R v Mahia
[2014] NZHC 1396
•19 June 2014
THIS IS A REDACTED VERSION OF THE JUDGMENT. PORTIONS RELATING TO THE SEXUAL VIOLATION HAVE BEEN REMOVED.
ORDER PROHIBITING PUBLICATION OF DETAILS OR NARRATIVE AS THEY RELATE TO THE SEXUAL VIOLATION IN NEWS MEDIA OR ON THE INTERNET OR OTHER PUBLICLY AVAILABLE DATABASE. PUBLICATION IN LAW REPORT OR LAW DIGEST PERMITTED.
IN THE HIGH COURT OF NEW ZEALAND INVERCARGILL REGISTRY
CRI 2013-025-333 [2014] NZHC 1396
THE QUEEN
v
DAVID JACKSON MAHIA
Hearing: 19 June 2014 Appearances:
M J Thomas for Crown
R M Lithgow QC and F Guy Kidd for AccusedJudgment:
19 June 2014
JUDGMENT OF MANDER J
Introduction
[1] David Jackson Mahia, you pleaded guilty on arraignment following a sentence indication to the murder and sexual violation of Nicola Fleming. Murder, as you know, carries a maximum penalty of life imprisonment and there is a presumption that such a sentence will be imposed. There is no dispute that a life sentence is appropriate in your case and in due course that will be the sentence I will impose. The issue, as counsel have referred to this morning, is to the length of time you must serve before you become eligible for parole and that remains for my
determination today.

********

Required actions:
1. Answer these questions about the sentencing judgment in R v Mahia:
(a) In which registry of the High Court of New Zealand was the case heard?
(b) Who appeared for the Crown?
(c) What maximum penalty does murder carry, according to the judge?
2. Write the next part of the sentencing judgment in R v Mahia, picking up after its final sentence.

Pixel coordinate grounding data:
********

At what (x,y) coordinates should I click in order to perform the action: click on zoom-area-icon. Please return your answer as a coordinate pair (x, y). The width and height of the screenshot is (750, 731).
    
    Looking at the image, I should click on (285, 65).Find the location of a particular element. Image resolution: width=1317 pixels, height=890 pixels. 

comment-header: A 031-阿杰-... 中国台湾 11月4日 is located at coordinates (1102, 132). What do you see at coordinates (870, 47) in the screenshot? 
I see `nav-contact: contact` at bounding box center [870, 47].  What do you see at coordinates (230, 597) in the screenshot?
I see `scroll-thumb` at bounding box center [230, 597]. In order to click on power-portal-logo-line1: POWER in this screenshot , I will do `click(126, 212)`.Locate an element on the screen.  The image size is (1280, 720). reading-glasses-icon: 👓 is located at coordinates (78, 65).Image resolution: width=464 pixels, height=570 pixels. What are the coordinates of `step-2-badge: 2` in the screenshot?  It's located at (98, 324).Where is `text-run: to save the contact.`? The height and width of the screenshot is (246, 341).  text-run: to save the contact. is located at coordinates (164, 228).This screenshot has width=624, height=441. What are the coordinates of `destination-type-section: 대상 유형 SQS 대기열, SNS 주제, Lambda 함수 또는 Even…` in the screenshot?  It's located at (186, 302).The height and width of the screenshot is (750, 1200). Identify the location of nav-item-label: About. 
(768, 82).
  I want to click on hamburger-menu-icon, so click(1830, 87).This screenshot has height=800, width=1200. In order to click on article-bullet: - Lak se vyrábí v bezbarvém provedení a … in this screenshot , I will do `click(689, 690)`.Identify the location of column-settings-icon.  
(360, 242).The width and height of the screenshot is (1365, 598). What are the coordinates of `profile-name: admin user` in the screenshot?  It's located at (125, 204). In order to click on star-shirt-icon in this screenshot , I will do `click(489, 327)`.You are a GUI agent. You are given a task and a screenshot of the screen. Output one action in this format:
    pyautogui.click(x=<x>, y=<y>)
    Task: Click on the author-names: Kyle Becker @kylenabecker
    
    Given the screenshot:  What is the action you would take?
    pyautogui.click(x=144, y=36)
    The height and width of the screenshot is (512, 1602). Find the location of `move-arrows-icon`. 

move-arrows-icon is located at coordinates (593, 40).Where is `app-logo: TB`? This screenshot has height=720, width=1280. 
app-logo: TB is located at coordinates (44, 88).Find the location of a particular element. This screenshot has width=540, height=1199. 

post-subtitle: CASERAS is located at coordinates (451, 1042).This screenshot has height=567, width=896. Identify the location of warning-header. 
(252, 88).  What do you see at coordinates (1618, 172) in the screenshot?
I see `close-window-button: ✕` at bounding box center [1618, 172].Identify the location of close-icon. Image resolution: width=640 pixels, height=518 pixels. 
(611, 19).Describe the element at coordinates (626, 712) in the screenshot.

********

Outputs by task:
1.
(a) The Invercargill Registry.
(b) M J Thomas.
(c) Life imprisonment.

2.
R v MAHIA [2014] NZHC 1396 [19 June 2014]
Factual background
[2] The circumstances of your murder and sexual violation of Ms Fleming is primarily based on the account you gave to Police of your attack on Ms Fleming and the undisputed pathologist’s findings of the injuries you inflicted on her which your counsel at the sentencing indication hearing responsibly accepted the Court can properly have regard to.
[3] You and Ms Fleming had for some time been in a volatile intermittent relationship. On the afternoon of 8 February last year the two of you had spent some time together at Ms Fleming’s residence in the company of a mutual friend. Later that evening, you went out drinking before, in the early hours of the following morning, going to the mutual friend’s address where you engaged in sexual relations with her. This person informed you that Ms Fleming was in a relationship with another man. As a result of this perceived infidelity, you immediately left the friend’s address and contacted Ms Fleming, arranging to meet her outside the shared accommodation block where she lived.
[4] Upon meeting Ms Fleming outside, you commenced assaulting her. You grabbed her by the hair and pulled her down some steps, where she fell and hit her head on the concrete. You then pulled Ms Fleming to a car park area, where you hit her in the face a number of times, causing her to fall down. At that point you removed the victim’s denture and crushed it on the ground. You also pulled a large amount of hair from her head.
[5] From there, you went with Ms Fleming to the Otepuni Gardens, where you pushed her into the river. Upon removing herself from the river, you then went to an area by a band rotunda, where you punched and kicked Ms Fleming. You ripped her clothes off, leaving her naked. ………………… …………………………………......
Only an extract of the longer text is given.